Marguerite Bahuche, also sometimes called Marguerite Bunel (born during the second half of the 16th century in Tours - died July 13, 1632) was a French woman painter, specialising in portraits, especially of women.

==Biography==
Marguerite Bahuche was the daughter of Pierre Bahuche, merchant and Protestant painter, and Judith Foubert. Her sister was Marie Bahuche, wife of Pierre Boulle, himself an uncle of the cabinetmaker André Charles Boulle.

She married the painter Jacob Bunel (1558-1614) who was perhaps his master, in any case his collaborator.

Jacob Bunel lived in Tours at the time of his marriage, and the couple moved to Paris afterwards, where they were active in 1599.
As early as 1600, Jacob Bunel was employed by the king Henry IV for the decorations of the Tuileries Palace, and probably as early as 1603 for the decorations of the Little Gallery of the Louvre (now the "Galerie d'Apollon", completely rebuilt at the beginning of Louis XIV's reign), replacing Toussaint Dubreuil who had just died. They also obtained a lodging under the great gallery of the Louvre, as an artist protected by the king. Marguerite Bahuche joined him to decorate the bays of the gallery with 28 portraits of kings and queens of France, from Saint Louis to Henry IV, and the decoration of the ceiling, with mythological scenes (completely destroyed during the fire of 1661, and known by rare preparatory drawings).
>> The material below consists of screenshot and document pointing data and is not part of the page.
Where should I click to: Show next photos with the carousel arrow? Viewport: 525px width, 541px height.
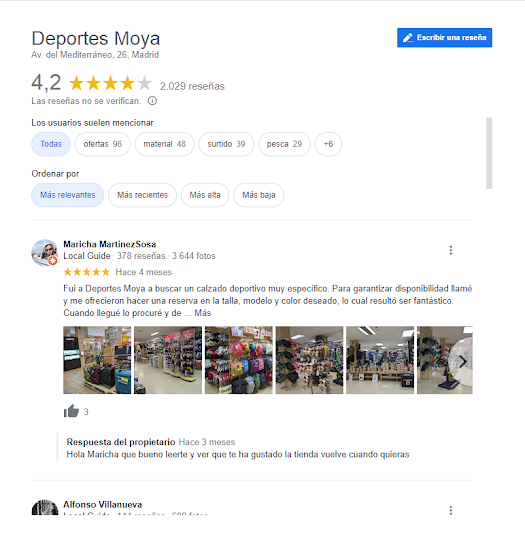[462, 362]
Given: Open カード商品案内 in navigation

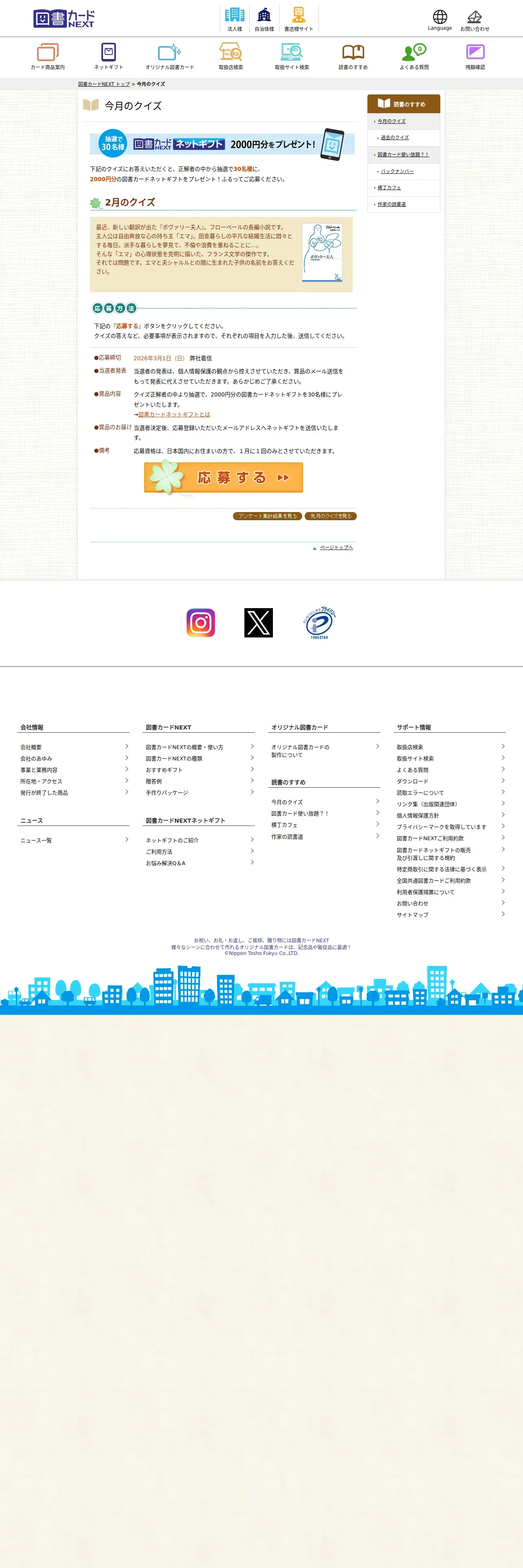Looking at the screenshot, I should pos(48,57).
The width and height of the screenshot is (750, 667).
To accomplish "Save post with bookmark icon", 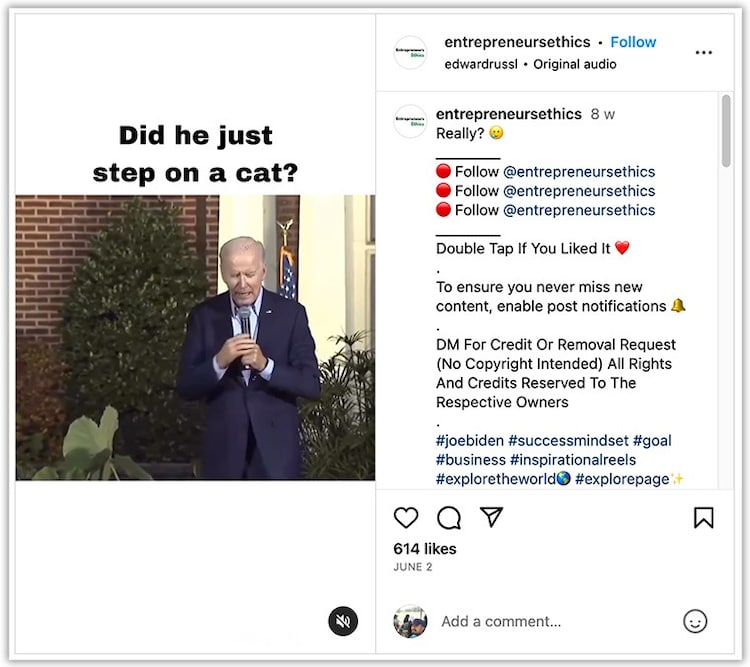I will point(703,517).
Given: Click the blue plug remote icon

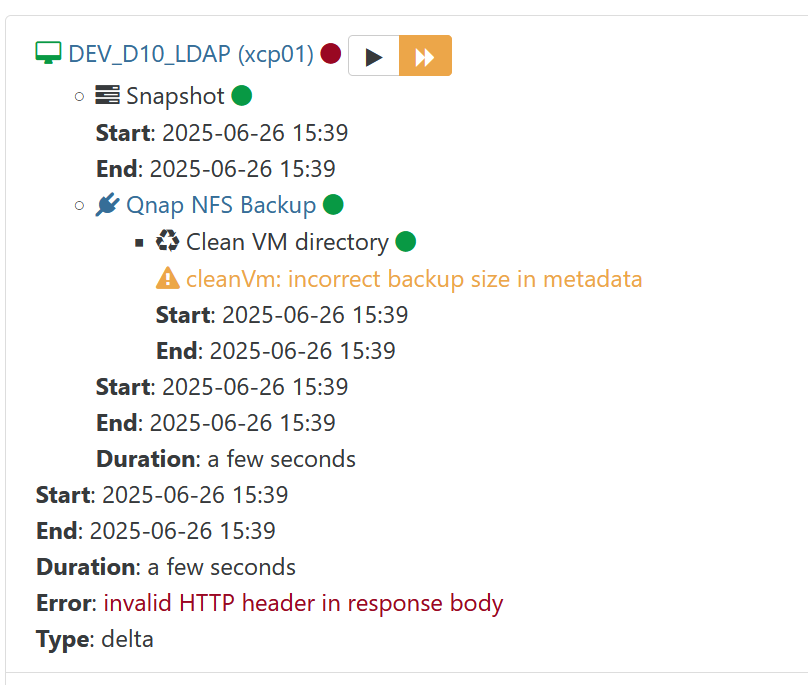Looking at the screenshot, I should click(x=108, y=205).
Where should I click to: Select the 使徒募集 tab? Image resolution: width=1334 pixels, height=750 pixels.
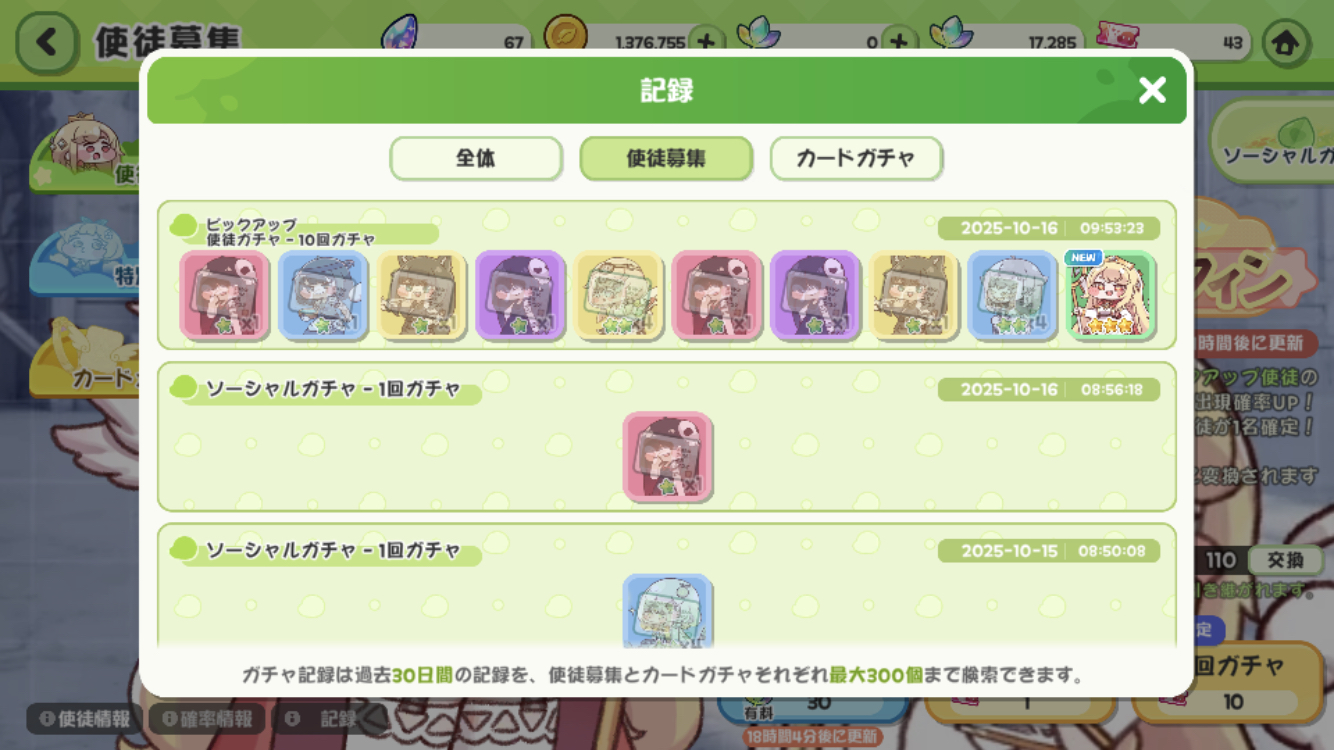coord(666,158)
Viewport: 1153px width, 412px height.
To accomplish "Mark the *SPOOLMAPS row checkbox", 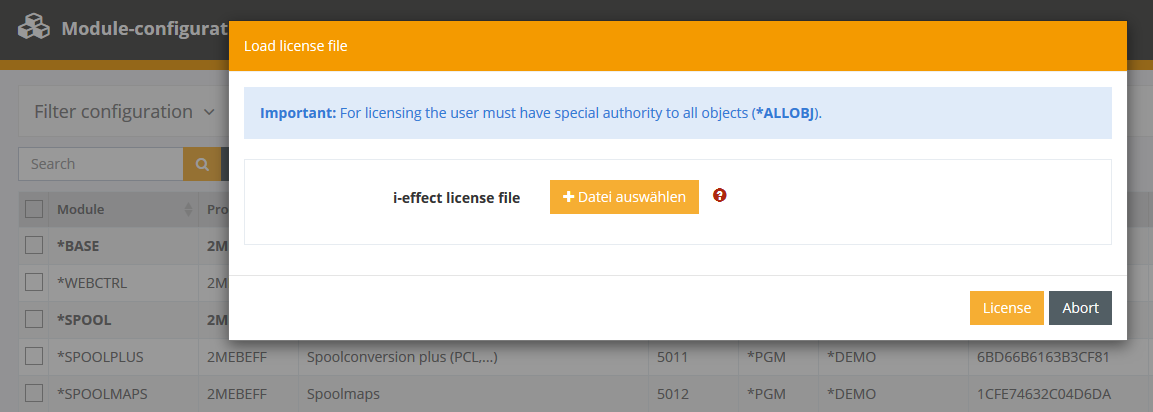I will point(34,393).
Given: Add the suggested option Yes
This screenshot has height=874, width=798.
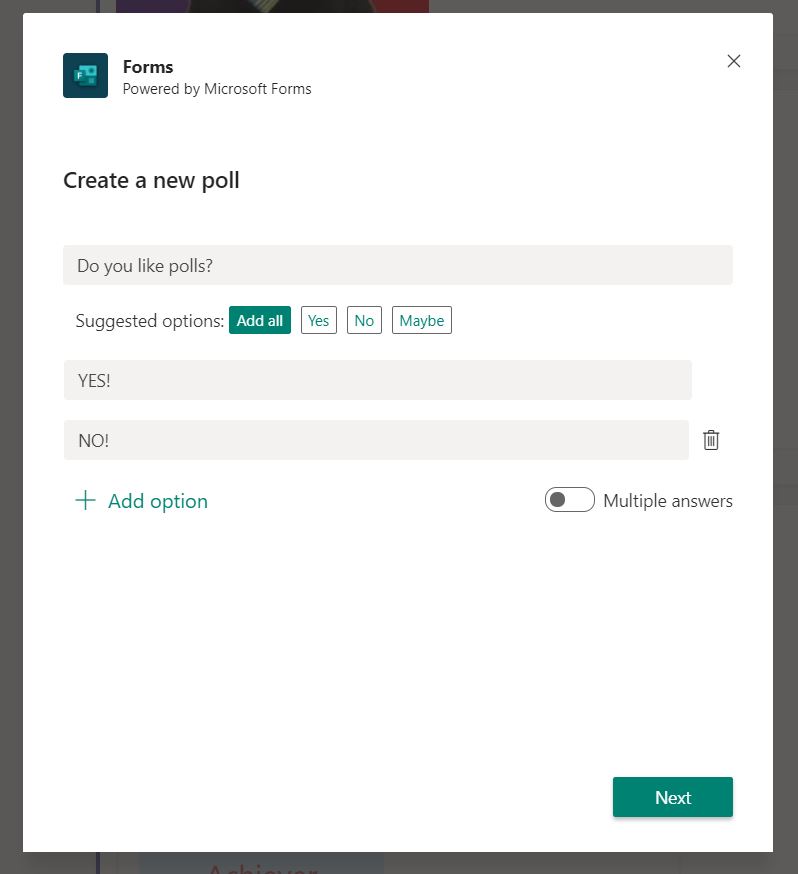Looking at the screenshot, I should pos(318,320).
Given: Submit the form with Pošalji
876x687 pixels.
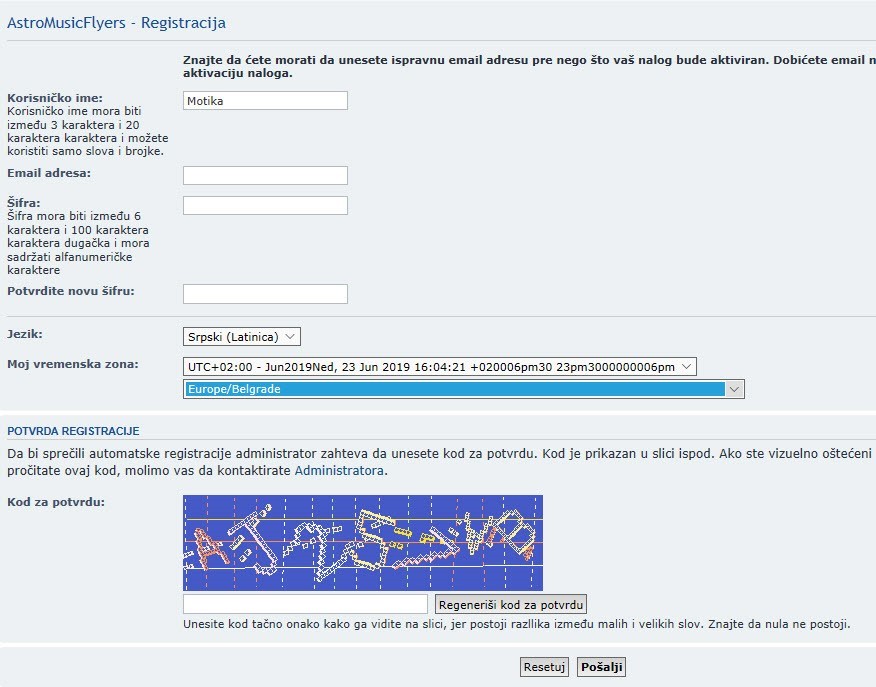Looking at the screenshot, I should click(601, 667).
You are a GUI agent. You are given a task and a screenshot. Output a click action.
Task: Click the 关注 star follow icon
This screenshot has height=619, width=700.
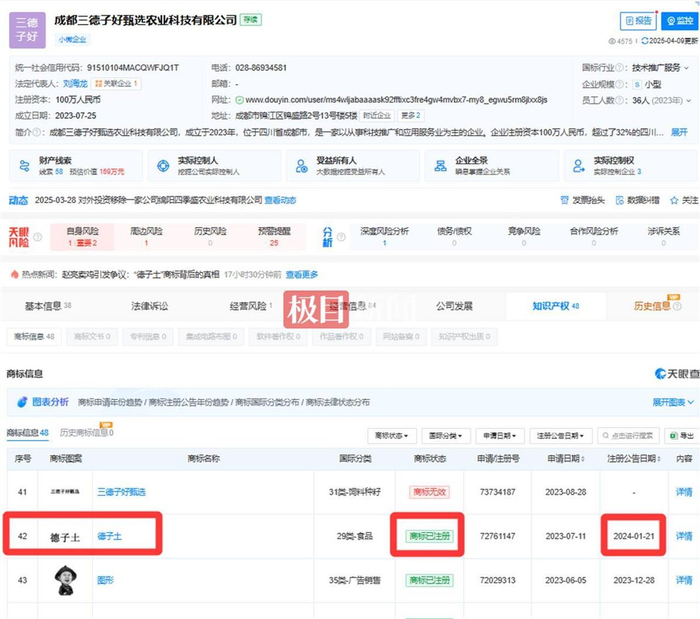674,200
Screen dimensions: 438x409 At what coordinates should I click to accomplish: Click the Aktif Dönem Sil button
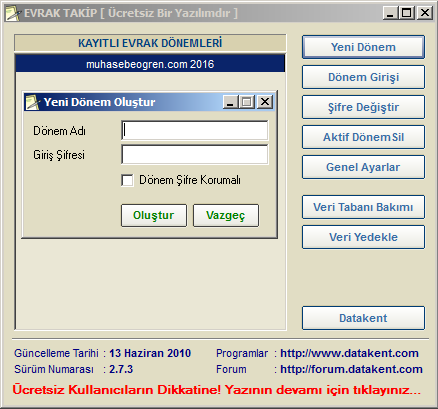[363, 137]
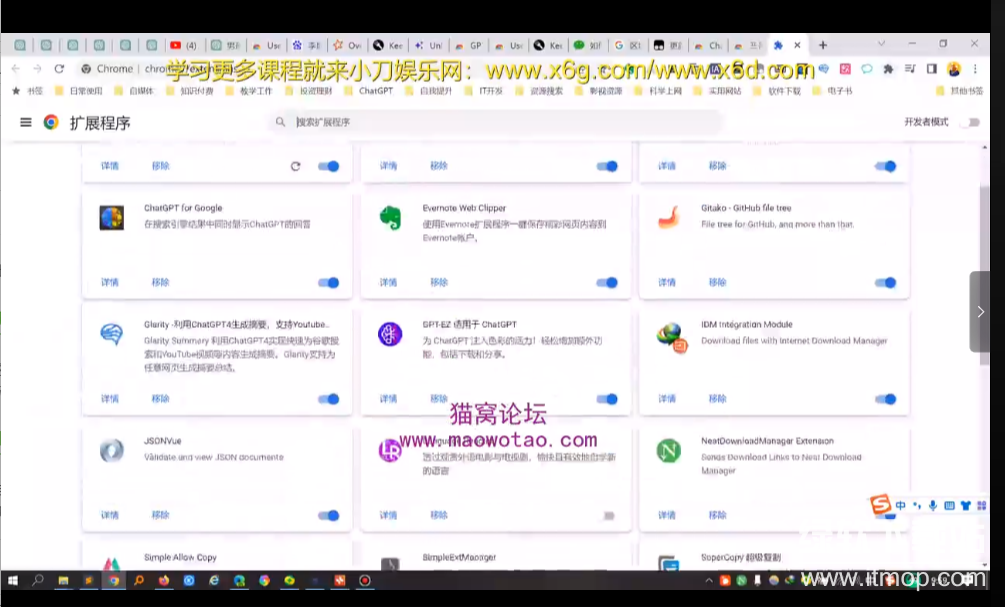Click the reload icon on first extension card

tap(295, 166)
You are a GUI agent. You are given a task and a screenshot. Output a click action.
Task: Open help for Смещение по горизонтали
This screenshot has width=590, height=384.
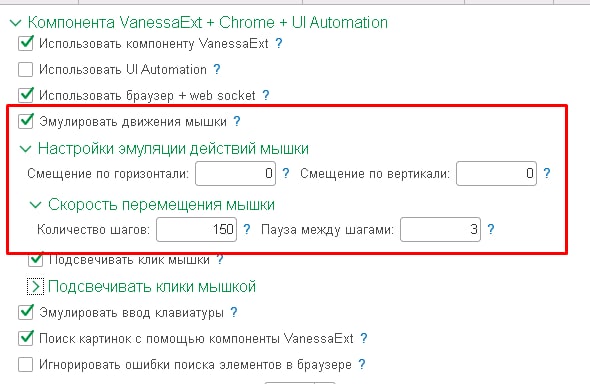point(286,173)
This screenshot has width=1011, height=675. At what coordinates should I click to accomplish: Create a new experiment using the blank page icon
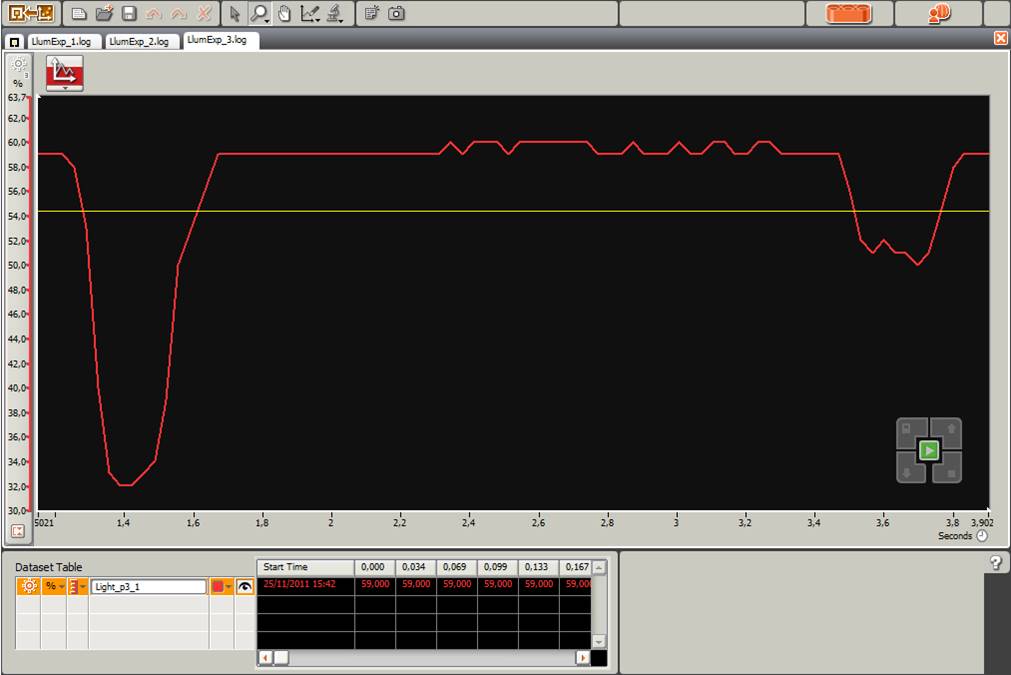pyautogui.click(x=80, y=13)
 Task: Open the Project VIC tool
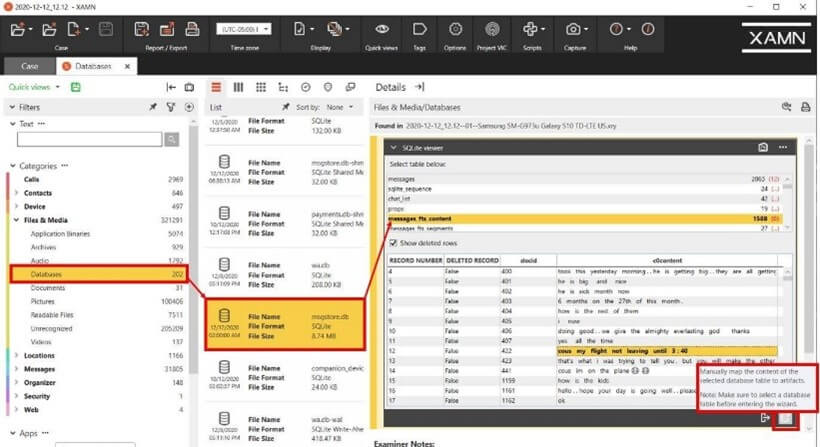pos(491,30)
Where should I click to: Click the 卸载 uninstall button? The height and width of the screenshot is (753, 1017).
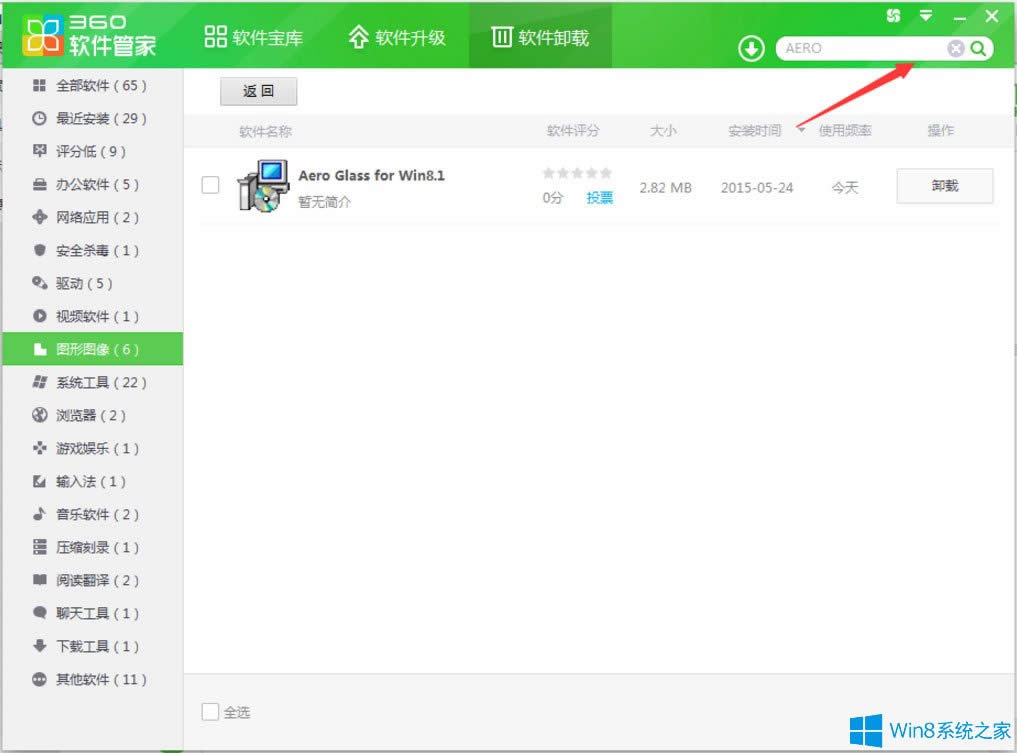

Widowed in October 1614, she received from the regent Marie de' Medici the title of royal painter and that of inspector and curator of the galleries of paintings in the Louvre and the Tuileries.

In September 1618, she remarried Paul Galland, then secretary to the king, future king's counselor and collector of the sizes in the city of Tours. However, she maintained her activity as a painter, at least until 1625.

She died on July 13, 1632, and was buried in the Protestant cemetery of Charenton. She bequeathed her drawings to her nephews, Jean Bahuche and Isaac Bernier. Her second husband, Paul Galland, remarried on October 9, 1632.